CompTIA Network+ in Santiago
Foundational networking certification covering infrastructure, operations, security, and troubleshooting.
What is CompTIA Network+?
CompTIA Network+ (exam code N10-009) is a vendor-neutral certification that validates foundational networking skills including infrastructure, troubleshooting, security, and network operations. For IT professionals in Santiago, it carries real weight — the city's growing tech sector, expanding fintech ecosystem, and increasing demand for cloud-connected infrastructure mean employers are actively filtering candidates by verified credentials. Network+ signals to hiring managers that you can configure, manage, and troubleshoot wired and wireless networks without hand-holding. It's recognized globally and respected across Santiago's enterprise, government, and MSP job markets, making it one of the smartest first certifications for anyone entering or advancing in Chilean IT.
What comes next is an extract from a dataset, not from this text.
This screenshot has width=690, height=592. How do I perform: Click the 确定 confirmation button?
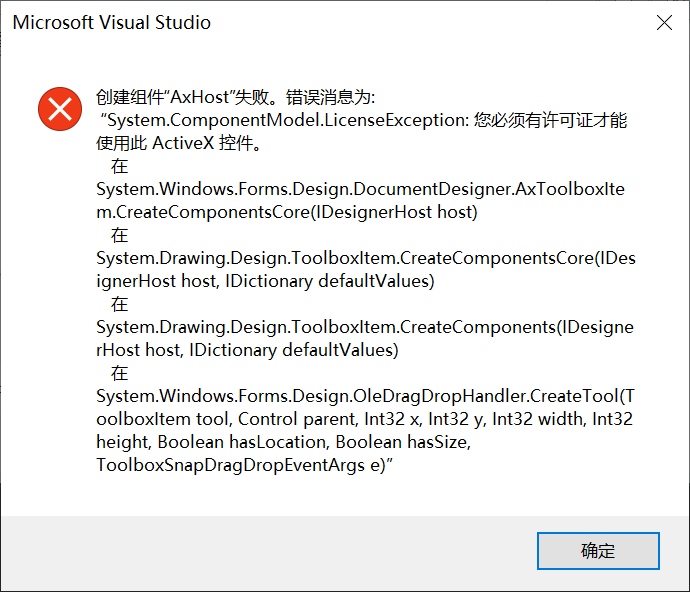[598, 551]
At $358 USD for the exam and an average salary uplift of $6,000 per year, CompTIA Network+ delivers a return on investment that's hard to argue with in Santiago's market. With the average IT salary sitting around $32,000/yr locally, a $6,000 bump represents roughly an 18% increase — achievable after a single certification. Most candidates in Santiago recoup the exam cost within the first two months of their new salary. The certification is also renewable every three years, meaning your investment stays current. As Santiago continues attracting multinational technology companies and regional headquarters, Network+ holders consistently rank ahead of uncertified peers in shortlists for network technician, NOC analyst, and junior network engineer roles.
Exam details
Prerequisites: CompTIA A+ or 9-12 months networking experience recommended
12-week study plan
Exam tips
Prioritize subnetting fluency early — N10-009 expects you to calculate subnet masks, broadcast addresses, and usable host ranges quickly without a calculator during the exam.
Don't skip the performance-based questions during practice; they simulate tasks like identifying network issues from a topology diagram or matching ports to protocols, which require a different skill than multiple-choice recall.
Memorize the well-known port numbers cold — SSH (22), DNS (53), HTTP (80), HTTPS (443), RDP (3389), and others appear repeatedly across both PBQs and standard questions on N10-009.
Study CompTIA's official exam objectives document for N10-009 and use it as a checklist — every domain and sub-objective is fair game, and the document tells you exactly what percentage of the exam each domain represents.
When answering troubleshooting scenario questions, apply CompTIA's seven-step troubleshooting methodology systematically — the correct answer often hinges on which step you should perform next, not just what the problem is.